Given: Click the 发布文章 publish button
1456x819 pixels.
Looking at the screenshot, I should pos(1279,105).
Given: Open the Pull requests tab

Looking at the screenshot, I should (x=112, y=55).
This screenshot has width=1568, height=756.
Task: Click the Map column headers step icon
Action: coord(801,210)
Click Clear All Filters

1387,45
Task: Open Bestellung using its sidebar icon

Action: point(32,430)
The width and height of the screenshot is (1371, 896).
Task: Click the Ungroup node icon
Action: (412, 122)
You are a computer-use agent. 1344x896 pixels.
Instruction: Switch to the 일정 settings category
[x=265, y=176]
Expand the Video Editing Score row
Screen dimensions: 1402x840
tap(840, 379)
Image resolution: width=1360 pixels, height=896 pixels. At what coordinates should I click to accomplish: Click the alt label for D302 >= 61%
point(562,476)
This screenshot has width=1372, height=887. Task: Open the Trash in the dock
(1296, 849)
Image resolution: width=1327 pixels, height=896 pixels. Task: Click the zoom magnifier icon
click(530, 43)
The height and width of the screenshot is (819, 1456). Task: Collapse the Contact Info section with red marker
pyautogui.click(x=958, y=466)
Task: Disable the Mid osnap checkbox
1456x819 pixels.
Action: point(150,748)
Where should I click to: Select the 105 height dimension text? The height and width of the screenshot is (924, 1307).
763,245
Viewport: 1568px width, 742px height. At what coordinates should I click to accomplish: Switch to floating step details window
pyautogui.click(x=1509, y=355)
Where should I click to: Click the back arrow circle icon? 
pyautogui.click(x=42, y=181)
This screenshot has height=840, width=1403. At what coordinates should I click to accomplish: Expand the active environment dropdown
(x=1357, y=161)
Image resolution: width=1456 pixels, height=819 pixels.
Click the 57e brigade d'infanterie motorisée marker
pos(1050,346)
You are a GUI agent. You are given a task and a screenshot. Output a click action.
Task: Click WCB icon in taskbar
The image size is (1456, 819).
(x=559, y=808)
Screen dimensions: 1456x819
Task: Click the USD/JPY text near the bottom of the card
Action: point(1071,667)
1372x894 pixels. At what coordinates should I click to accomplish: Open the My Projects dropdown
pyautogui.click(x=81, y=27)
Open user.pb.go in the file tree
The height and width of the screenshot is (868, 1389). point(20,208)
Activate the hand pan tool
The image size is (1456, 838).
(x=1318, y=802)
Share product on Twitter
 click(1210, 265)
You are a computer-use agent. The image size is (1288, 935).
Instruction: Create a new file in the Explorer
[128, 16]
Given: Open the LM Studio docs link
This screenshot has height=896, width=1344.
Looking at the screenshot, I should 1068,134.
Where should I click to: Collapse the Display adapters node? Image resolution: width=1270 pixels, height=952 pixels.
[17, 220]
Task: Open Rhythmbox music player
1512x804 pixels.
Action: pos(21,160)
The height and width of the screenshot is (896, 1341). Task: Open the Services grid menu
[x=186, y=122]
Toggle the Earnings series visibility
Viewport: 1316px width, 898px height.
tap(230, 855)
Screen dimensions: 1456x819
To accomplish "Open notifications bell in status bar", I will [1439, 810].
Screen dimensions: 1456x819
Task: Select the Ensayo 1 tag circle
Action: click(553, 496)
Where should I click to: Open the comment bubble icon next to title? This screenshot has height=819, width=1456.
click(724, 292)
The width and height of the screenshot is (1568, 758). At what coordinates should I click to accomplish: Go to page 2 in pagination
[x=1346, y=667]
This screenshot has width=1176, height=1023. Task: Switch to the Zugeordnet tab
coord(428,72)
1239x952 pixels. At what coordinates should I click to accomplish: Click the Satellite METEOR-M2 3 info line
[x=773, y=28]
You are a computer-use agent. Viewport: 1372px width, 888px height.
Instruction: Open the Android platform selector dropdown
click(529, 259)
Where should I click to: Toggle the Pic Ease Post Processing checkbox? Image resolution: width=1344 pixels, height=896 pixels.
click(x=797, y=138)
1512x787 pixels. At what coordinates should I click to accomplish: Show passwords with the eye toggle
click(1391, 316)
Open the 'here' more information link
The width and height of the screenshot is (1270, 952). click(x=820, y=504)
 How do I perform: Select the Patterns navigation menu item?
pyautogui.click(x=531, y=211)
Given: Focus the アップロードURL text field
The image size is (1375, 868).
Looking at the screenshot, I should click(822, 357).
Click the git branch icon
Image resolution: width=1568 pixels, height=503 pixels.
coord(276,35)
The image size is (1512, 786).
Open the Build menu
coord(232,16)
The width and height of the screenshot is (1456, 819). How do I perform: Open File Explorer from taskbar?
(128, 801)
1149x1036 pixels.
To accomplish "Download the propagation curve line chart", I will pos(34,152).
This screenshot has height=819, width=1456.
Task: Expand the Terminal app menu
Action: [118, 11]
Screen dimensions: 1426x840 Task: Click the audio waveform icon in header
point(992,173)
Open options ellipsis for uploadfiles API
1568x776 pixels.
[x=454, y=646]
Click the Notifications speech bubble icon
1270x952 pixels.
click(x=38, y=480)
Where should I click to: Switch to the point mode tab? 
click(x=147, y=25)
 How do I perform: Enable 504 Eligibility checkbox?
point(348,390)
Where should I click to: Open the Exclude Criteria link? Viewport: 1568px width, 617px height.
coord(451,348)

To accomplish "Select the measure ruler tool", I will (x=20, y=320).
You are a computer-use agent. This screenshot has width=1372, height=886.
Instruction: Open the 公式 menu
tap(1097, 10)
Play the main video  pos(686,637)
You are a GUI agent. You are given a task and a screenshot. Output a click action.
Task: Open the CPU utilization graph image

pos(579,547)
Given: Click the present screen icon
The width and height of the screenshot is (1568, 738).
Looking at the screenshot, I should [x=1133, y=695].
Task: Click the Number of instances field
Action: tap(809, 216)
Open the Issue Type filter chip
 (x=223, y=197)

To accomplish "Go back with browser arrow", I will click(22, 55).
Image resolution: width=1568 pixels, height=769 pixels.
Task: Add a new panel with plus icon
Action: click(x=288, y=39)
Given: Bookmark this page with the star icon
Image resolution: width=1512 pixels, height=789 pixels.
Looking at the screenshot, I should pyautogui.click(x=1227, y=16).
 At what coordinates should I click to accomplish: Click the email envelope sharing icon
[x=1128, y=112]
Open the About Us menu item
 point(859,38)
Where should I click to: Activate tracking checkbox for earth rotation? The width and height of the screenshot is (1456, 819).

★ ★ ★ ★ ★

WHAT IS BEING ASKED: Repeat the listing above word for word, with no line missing.

SOLUTION TO THIS EXERCISE:
Given: Click the 发布文章 publish button
1456x819 pixels.
Looking at the screenshot, I should pos(1279,105).
Given: Open the Pull requests tab

Looking at the screenshot, I should (x=112, y=55).
This screenshot has width=1568, height=756.
Task: Click the Map column headers step icon
Action: coord(801,210)
Click Clear All Filters

1387,45
Task: Open Bestellung using its sidebar icon

Action: point(32,430)
The width and height of the screenshot is (1371, 896).
Task: Click the Ungroup node icon
Action: (412, 122)
You are a computer-use agent. 1344x896 pixels.
Instruction: Switch to the 일정 settings category
[x=265, y=176]
Expand the Video Editing Score row
Screen dimensions: 1402x840
tap(840, 379)
Image resolution: width=1360 pixels, height=896 pixels. At what coordinates should I click to accomplish: Click the alt label for D302 >= 61%
point(562,476)
This screenshot has width=1372, height=887. Task: Open the Trash in the dock
(1296, 849)
Image resolution: width=1327 pixels, height=896 pixels. Task: Click the zoom magnifier icon
click(530, 43)
The height and width of the screenshot is (819, 1456). Task: Collapse the Contact Info section with red marker
pyautogui.click(x=958, y=466)
Task: Disable the Mid osnap checkbox
1456x819 pixels.
Action: point(150,748)
Where should I click to: Select the 105 height dimension text? The height and width of the screenshot is (924, 1307).
763,245
Viewport: 1568px width, 742px height. At what coordinates should I click to accomplish: Switch to floating step details window
pyautogui.click(x=1509, y=355)
Where should I click to: Click the back arrow circle icon? 
pyautogui.click(x=42, y=181)
This screenshot has height=840, width=1403. At what coordinates should I click to accomplish: Expand the active environment dropdown
(x=1357, y=161)
Image resolution: width=1456 pixels, height=819 pixels.
Click the 57e brigade d'infanterie motorisée marker
pos(1050,346)
You are a GUI agent. You are given a task and a screenshot. Output a click action.
Task: Click WCB icon in taskbar
The image size is (1456, 819).
(x=559, y=808)
Screen dimensions: 1456x819
Task: Click the USD/JPY text near the bottom of the card
Action: point(1071,667)
1372x894 pixels. At what coordinates should I click to accomplish: Open the My Projects dropdown
pyautogui.click(x=81, y=27)
Open user.pb.go in the file tree
The height and width of the screenshot is (868, 1389). point(20,208)
Activate the hand pan tool
The image size is (1456, 838).
(x=1318, y=802)
Share product on Twitter
 click(1210, 265)
You are a computer-use agent. The image size is (1288, 935).
Instruction: Create a new file in the Explorer
[128, 16]
Given: Open the LM Studio docs link
This screenshot has height=896, width=1344.
Looking at the screenshot, I should 1068,134.
Where should I click to: Collapse the Display adapters node? Image resolution: width=1270 pixels, height=952 pixels.
[17, 220]
Task: Open Rhythmbox music player
1512x804 pixels.
Action: pos(21,160)
The height and width of the screenshot is (896, 1341). Task: Open the Services grid menu
[x=186, y=122]
Toggle the Earnings series visibility
Viewport: 1316px width, 898px height.
tap(230, 855)
Screen dimensions: 1456x819
To accomplish "Open notifications bell in status bar", I will [1439, 810].
Screen dimensions: 1456x819
Task: Select the Ensayo 1 tag circle
Action: click(553, 496)
Where should I click to: Open the comment bubble icon next to title? This screenshot has height=819, width=1456.
click(724, 292)
The width and height of the screenshot is (1568, 758). At what coordinates should I click to accomplish: Go to page 2 in pagination
[x=1346, y=667]
This screenshot has width=1176, height=1023. Task: Switch to the Zugeordnet tab
coord(428,72)
1239x952 pixels. At what coordinates should I click to accomplish: Click the Satellite METEOR-M2 3 info line
[x=773, y=28]
You are a computer-use agent. Viewport: 1372px width, 888px height.
Instruction: Open the Android platform selector dropdown
click(529, 259)
Where should I click to: Toggle the Pic Ease Post Processing checkbox? Image resolution: width=1344 pixels, height=896 pixels.
click(x=797, y=138)
1512x787 pixels. At what coordinates should I click to accomplish: Show passwords with the eye toggle
click(1391, 316)
Open the 'here' more information link
The width and height of the screenshot is (1270, 952). click(x=820, y=504)
 How do I perform: Select the Patterns navigation menu item?
pyautogui.click(x=531, y=211)
Given: Focus the アップロードURL text field
The image size is (1375, 868).
Looking at the screenshot, I should click(822, 357).
Click the git branch icon
Image resolution: width=1568 pixels, height=503 pixels.
coord(276,35)
The image size is (1512, 786).
Open the Build menu
coord(232,16)
The width and height of the screenshot is (1456, 819). How do I perform: Open File Explorer from taskbar?
(128, 801)
1149x1036 pixels.
To accomplish "Download the propagation curve line chart", I will pos(34,152).
This screenshot has height=819, width=1456.
Task: Expand the Terminal app menu
Action: [118, 11]
Screen dimensions: 1426x840 Task: Click the audio waveform icon in header
point(992,173)
Open options ellipsis for uploadfiles API
1568x776 pixels.
[x=454, y=646]
Click the Notifications speech bubble icon
1270x952 pixels.
click(x=38, y=480)
Where should I click to: Switch to the point mode tab? 
click(x=147, y=25)
 How do I perform: Enable 504 Eligibility checkbox?
point(348,390)
Where should I click to: Open the Exclude Criteria link? Viewport: 1568px width, 617px height.
coord(451,348)

To accomplish "Select the measure ruler tool", I will (x=20, y=320).
You are a computer-use agent. This screenshot has width=1372, height=886.
Instruction: Open the 公式 menu
tap(1097, 10)
Play the main video  pos(686,637)
You are a GUI agent. You are given a task and a screenshot. Output a click action.
Task: Open the CPU utilization graph image

pos(579,547)
Given: Click the present screen icon
The width and height of the screenshot is (1568, 738).
Looking at the screenshot, I should [x=1133, y=695].
Task: Click the Number of instances field
Action: tap(809, 216)
Open the Issue Type filter chip
 (x=223, y=197)

To accomplish "Go back with browser arrow", I will click(22, 55).
Image resolution: width=1568 pixels, height=769 pixels.
Task: Add a new panel with plus icon
Action: click(x=288, y=39)
Given: Bookmark this page with the star icon
Image resolution: width=1512 pixels, height=789 pixels.
Looking at the screenshot, I should pyautogui.click(x=1227, y=16).
 At what coordinates should I click to accomplish: Click the email envelope sharing icon
[x=1128, y=112]
Open the About Us menu item
 point(859,38)
Where should I click to: Activate tracking checkbox for earth rotation? The width and height of the screenshot is (1456, 819).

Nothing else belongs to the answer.